Now we have the Meterpreter shell on the exploited system. We can then proceed to dump out the hashes.

After dumping out the administrator hash, we managed to crack this hash successfully

Escalating our privileges

Now we have the Local Administrator Credentials of a Domain system. Our next step will be to see if we have access to numerous other systems with these credentials. Again we use the netscan tool to look up logged-on users with the Local Administrator Credentials.

As we can see, there are numerous other systems in the domain which are using the same username and password. This effectively means that we have succeeded in compromising multiple systems in the domain. We then login to these systems with the Local Administrator credentials and dump out the clear-text passwords from these systems using the Mimikatz tool. The Local Administrator password was useful to unlock the Antivirus and disable it for the time-being. The Screenshot below shows the output of the Mimikatz command. In this way, we managed to collect multiple domain user credentials from these affected systems.

Escalation to domain administrator

Our final step is to escalate the privileges of our backdoor user to become the Domain Administrator and own the entire the domain. In the previous step, we had managed to dump out numerous domain user credentials from different systems. One of these credentials turned out to be the Domain Administrator. We the logged-in to the domain controller system using this credential and proceeded to add our backdoor user to the Domain and then escalate his privileges making him the Domain Administrator.

We can confirm that our backdoor user is the Domain Administrator by logging to the Active Directory and viewing his access rights.

Accessing high-value targets

Now that we have become the Domain Administrator, we proceed to access high-value targets of the network to expose the gravity of the attack. From the information gathering phase, we identified the mail servers of the target network. MS-Exchange 2013 was used to manage the mail-servers. This means that the Exchange admin center was accessible from the following link: http://webmailip/ecp We log in to the Exchange Admin Center using the Domain Administrator credentials. We can now add ourselves as a delegate to any of the user mailboxes and get complete access to their mailbox. This means that we can access emails of all Top-Level Executives of the Target Network.

Conclusion

In this article we have looked at a complete penetration test cycle wherein we start with zero knowledge about the organization than we managed to breach the corporate network, proceeded to compromise the domain system; got the administrator hash and after cracking the hash we were able to get compromise multiple systems and finally the domain controller.
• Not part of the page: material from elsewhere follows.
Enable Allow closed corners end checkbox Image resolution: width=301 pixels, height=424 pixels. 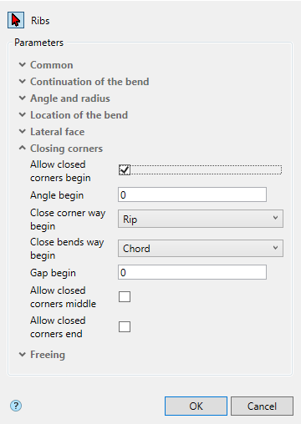tap(125, 326)
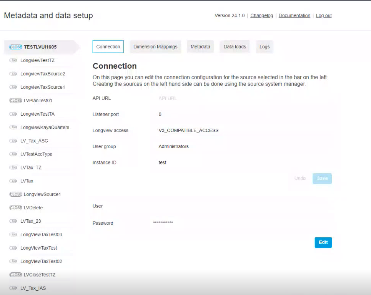Click the TAX badge icon beside LongviewTestTZ
Viewport: 371px width, 295px height.
point(13,60)
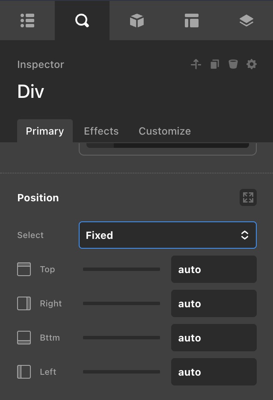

To maintain access, we also created a backdoor user and made him the Domain Administrator. Also to prove the seriousness of the attack we took complete control of the user mailboxes. A Black box Penetration assessment reveals the actual security posture of the entire organization. It helps the organization to understand how an attack could occur and how badly affected the business would be if it were a successful attack. Hence, it is absolutely imperative that Organizations carry out such assessments at regular intervals. This kind of assessment also helps the organization to prioritize the top action items which pose an immediate threat followed by the medium and lower action items. From a pentester’s perspective, a black box penetration assessment is one of the most challenging and fulfilling exercises. It not only tests your knowledge but also your ability to think creatively in difficult situations.